A panel of three justices rejected Wednesday two petitions submitted by left- wing Israeli activists and Arab landowners, who argued that city planners only had considered the needs of Jewish residents in the project.

The court ordered the government to provide details in two months on its decision to build for Arabs in the city.

The court delayed until Thursday deliberations on a third petition, which was submitted by a Jerusalem developer who argued that land he owns was expropriated for the project.

The developer, David Mir, has demanded that the land be returned, or that his own plans for building on it be adopted.

At Har Homa, bulldozers continued work amid heavy security to clear an access road to the site.

The project supervisor said he expected the roadwork to be completed in the next day or two, at which point larger earthmoving equipment could be brought in to begin clearing the site itself.

Meanwhile, Palestinian official Faisal Husseini left a protest tent sent up near the site to meet with foreign consuls at Orient House in eastern Jerusalem on Wednesday.

Though Palestinian officials appealed for peaceful protests, they warned that the situation could get out of hand.

“We cannot give our people false hope, tell them things will be better when they are not,” Husseini said.

At the same time, Arab condemnation of the project continued. Egyptian President Hosni Mubarak warned Israel that the decision to build on Har Homa was bringing the region toward a new era of violence.

Palestinian Authority leader Yasser Arafat dispatched Nabil Sha’ath to Cairo for talks with the Egyptian foreign minister Amre Moussa. He also spoke by phone the previous night with Jordan’s King Hussein, as part of his efforts to coordinate positions with Arab leaders.

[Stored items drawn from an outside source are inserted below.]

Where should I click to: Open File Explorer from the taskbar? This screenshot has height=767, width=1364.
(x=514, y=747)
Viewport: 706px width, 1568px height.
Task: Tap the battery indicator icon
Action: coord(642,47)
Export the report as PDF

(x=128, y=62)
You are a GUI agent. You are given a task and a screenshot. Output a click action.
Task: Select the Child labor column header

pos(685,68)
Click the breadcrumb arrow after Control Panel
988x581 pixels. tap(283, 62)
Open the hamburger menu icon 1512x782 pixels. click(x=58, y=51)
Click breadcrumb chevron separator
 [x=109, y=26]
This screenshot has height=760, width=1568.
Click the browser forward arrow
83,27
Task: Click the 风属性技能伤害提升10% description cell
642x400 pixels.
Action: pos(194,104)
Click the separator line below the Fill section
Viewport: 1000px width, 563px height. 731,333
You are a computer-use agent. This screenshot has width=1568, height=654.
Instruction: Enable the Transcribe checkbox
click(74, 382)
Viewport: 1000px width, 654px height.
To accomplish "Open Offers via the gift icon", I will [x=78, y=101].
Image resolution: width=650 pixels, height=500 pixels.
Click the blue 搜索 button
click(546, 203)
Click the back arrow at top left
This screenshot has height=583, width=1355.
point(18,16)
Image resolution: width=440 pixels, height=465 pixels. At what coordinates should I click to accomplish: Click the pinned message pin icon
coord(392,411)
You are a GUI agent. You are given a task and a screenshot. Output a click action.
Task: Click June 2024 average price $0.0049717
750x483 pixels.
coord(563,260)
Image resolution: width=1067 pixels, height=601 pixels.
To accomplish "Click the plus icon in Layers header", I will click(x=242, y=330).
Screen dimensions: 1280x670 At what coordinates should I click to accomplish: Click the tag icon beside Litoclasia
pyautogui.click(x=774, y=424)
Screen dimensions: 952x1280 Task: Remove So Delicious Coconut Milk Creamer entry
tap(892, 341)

Hussein, meanwhile, apparently still reeling from last week’s incident in which a Jordanian soldier fatally shot seven Israeli schoolgirls, engaged in a shake- up of his government. He dismissed his prime minister, Adbul Karim al-Kabariti, and replaced him with Abdul-Salam al-Majali, who brokered the 1994 peace agreement with Israel.

Prime Minister Benjamin Netanyahu, meanwhile, defended the decision to build.

Interviewed on Israel Radio, Netanyahu said he could not envision any peace that would not allow Israel to build in Jerusalem.